- **Text block**
□ □ □ □ □ □ □
Graham Corporation designs and manufactures mission-critical turbomachinery and vacuum/heat transfer technologies, primarily serving the U.S. Navy's nuclear and non-nuclear submarine programs, as well as commercial aerospace and energy sectors. It is transitioning from cyclical industrial equipment to a defense tech partner with strong backlog visibility and margin growth potential.

Executive Summary / Key Takeaways

  • Graham Corporation has executed a strategic pivot from a cyclical commercial equipment manufacturer to a mission-critical defense technology partner, with defense revenue growing 32% in Q2 FY26 to represent 60% of the portfolio and 85% of a record $500 million backlog, creating multi-year revenue visibility.
  • The margin inflection story is backed by capex investments targeting over 20% ROIC that will increase capacity and efficiency: a new 30,000 sq ft defense facility (operational by FY26 end), cryogenic test capabilities in Florida and Colorado, and an AI-driven aftermarket platform will drive EBITDA margins from 10.7% toward low-to-mid teens by FY27.
  • Defense contracts now include commodity price protection clauses and sole-source positions on Virginia-class and Columbia-class submarine programs, providing pricing power and margin stability rare for sub-tier suppliers and insulating earnings from inflationary pressures.
  • Energy Process faces headwinds from traditional energy transition, with capital investment shifting to India and Middle East, while the small but promising Space segment booked $22 million in new turbomachinery orders that will convert over 12-24 months, diversifying growth beyond defense.
  • Trading at 34.8x EV/EBITDA with a path to 12% EBITDA margins, the stock embeds execution risk around capex timing and defense budget stability, though 20%+ ROIC projects, phasing out of BN earnout expenses, and a 40% revenue conversion from backlog within 12 months support the FY27 targets.
□ □ □ □ □ □ □
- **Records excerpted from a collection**
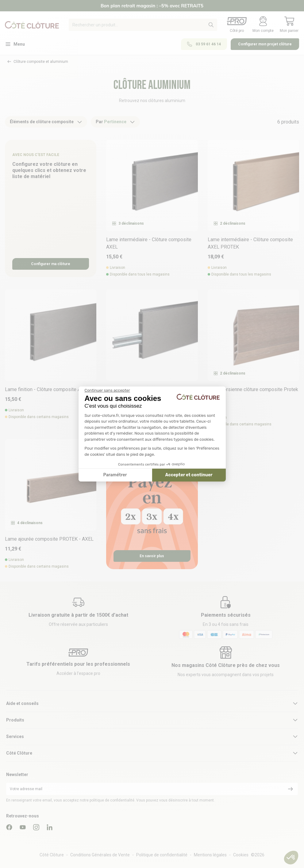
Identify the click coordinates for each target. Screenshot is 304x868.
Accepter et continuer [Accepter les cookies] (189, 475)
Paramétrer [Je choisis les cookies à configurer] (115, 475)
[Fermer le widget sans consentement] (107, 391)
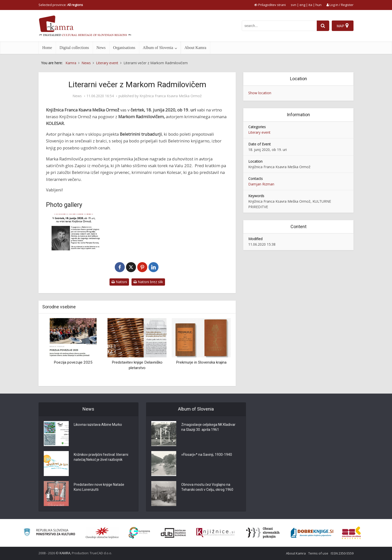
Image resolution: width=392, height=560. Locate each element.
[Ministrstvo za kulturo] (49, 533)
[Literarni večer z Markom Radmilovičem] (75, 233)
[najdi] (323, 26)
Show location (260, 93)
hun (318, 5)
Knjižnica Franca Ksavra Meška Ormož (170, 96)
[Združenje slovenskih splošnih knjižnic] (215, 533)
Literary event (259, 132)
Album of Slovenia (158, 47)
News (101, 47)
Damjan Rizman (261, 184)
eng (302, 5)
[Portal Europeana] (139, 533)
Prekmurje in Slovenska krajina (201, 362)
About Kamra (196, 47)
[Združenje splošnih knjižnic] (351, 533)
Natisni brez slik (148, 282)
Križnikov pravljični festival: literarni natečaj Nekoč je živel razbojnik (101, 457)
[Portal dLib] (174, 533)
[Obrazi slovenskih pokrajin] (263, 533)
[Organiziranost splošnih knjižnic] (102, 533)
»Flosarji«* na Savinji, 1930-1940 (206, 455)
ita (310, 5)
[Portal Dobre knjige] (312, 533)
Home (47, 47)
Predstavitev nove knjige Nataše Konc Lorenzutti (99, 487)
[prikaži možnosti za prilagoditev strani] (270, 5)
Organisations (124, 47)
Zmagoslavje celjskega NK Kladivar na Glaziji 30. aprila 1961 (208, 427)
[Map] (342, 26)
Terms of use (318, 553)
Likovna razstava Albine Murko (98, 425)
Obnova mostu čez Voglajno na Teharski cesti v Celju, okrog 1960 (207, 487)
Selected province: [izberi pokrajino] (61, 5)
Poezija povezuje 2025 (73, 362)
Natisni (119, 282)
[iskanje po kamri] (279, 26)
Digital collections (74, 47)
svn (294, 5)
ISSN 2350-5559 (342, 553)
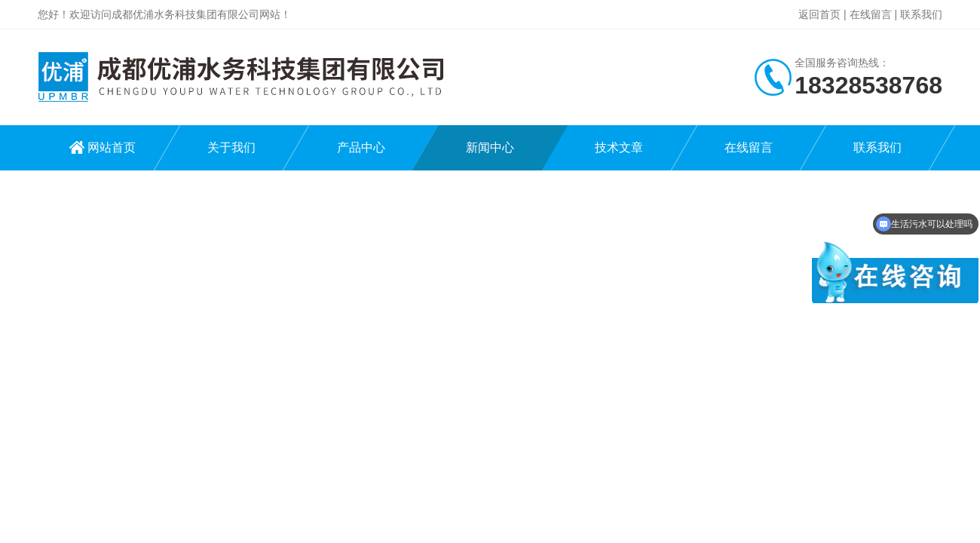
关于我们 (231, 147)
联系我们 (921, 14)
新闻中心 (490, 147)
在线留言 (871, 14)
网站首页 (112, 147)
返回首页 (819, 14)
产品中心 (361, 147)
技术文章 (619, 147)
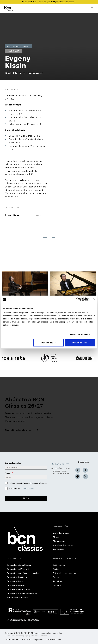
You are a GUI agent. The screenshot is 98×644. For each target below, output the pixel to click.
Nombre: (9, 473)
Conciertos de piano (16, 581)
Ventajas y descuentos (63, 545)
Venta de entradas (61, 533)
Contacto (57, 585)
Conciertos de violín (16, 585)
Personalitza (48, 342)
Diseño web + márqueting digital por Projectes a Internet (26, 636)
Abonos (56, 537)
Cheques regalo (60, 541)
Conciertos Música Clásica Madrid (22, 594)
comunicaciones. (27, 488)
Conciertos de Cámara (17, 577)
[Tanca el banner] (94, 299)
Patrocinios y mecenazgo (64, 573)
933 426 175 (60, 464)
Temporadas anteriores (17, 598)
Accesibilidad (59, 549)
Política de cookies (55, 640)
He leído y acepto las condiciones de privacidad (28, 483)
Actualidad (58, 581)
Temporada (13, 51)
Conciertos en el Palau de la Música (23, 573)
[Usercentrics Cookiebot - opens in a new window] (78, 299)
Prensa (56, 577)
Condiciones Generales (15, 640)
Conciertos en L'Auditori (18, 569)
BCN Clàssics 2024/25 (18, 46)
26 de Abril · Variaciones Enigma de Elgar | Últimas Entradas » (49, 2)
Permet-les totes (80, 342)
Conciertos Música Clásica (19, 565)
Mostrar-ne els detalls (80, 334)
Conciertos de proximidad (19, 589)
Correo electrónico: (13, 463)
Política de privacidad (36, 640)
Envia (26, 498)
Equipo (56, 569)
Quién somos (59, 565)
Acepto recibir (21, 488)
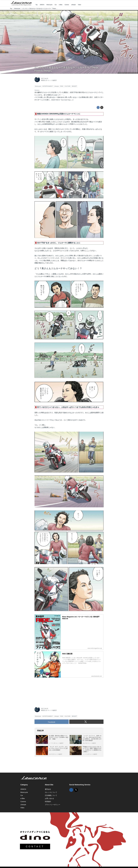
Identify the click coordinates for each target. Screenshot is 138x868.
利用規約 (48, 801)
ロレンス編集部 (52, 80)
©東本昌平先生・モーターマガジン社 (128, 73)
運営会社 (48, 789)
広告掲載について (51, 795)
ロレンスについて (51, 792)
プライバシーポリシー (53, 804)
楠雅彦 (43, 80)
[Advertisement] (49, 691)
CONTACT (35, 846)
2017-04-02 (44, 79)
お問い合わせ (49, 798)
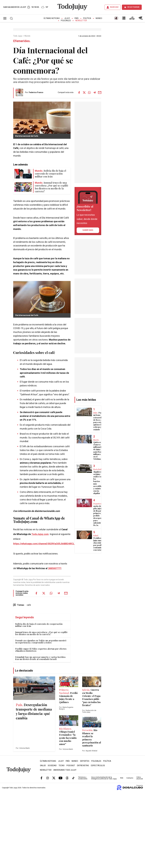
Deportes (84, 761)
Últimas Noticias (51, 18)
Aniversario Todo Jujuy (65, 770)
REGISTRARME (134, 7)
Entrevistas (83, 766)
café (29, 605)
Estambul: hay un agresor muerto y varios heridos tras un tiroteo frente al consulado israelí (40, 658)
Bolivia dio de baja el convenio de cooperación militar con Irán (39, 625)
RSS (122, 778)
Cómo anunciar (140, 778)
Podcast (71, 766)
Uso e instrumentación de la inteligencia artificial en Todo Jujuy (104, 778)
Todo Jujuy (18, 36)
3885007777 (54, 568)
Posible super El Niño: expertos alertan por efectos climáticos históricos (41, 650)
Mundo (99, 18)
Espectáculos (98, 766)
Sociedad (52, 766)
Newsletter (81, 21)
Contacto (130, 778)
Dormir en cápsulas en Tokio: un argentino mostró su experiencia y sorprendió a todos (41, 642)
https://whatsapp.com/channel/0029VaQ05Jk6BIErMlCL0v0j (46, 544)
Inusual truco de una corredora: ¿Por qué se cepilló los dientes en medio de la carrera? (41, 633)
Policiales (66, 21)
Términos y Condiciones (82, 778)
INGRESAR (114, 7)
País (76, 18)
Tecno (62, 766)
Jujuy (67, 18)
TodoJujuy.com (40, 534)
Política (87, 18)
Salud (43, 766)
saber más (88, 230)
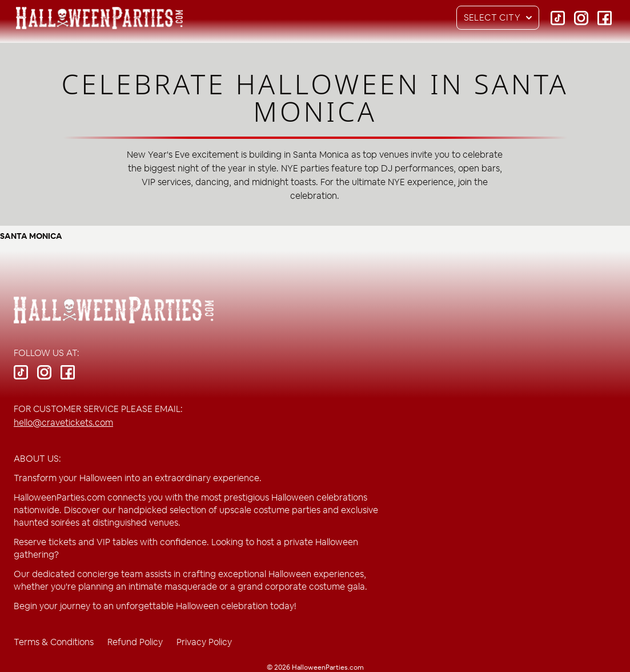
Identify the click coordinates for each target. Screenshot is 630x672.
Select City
□ □ □ □ □ □ □
- **Tasks to carry out**
a: Gather each line of the listing that contains the string "Clásica", matching case exactly.
b: Proceed with the Graham Corporation summary, writing on from the point where it stops.

- **Responses per task**
a:
Conciertos Música Clásica Madrid (22, 594)
Conciertos Música Clásica (19, 565)

b:
Setting the Scene: From Commodity Equipment to Mission-Critical Systems

Graham Corporation, founded in 1936 in Batavia, New York, spent decades building fluid, power, heat transfer, and vacuum technologies for industrial markets. For most of its history, the business operated as a cyclical supplier to commercial energy and process industries, subject to volatile capital spending and commodity-driven demand swings. That identity fundamentally changed in fiscal 2022 when management introduced a five-year strategic vision focused on stabilization, improvement, and growth. The "stabilize" phase addressed a deteriorating foundation that had driven adjusted EBITDA margins to -3.4% while revenue stagnated near $97.5 million. The solution was a deliberate portfolio rebalancing, shifting from 75% commercial and 25% defense to a more stable 40% commercial and 60% defense mix by fiscal 2025. This matters because defense contracts offer longer cycles, sole-source positioning, and mission-critical specifications that create stickier customer relationships and more predictable cash flows. The transformation tripled backlog from $138 million to $412 million, and by Q2 FY26, backlog reached a record $500 million, with defense representing 85% of that total.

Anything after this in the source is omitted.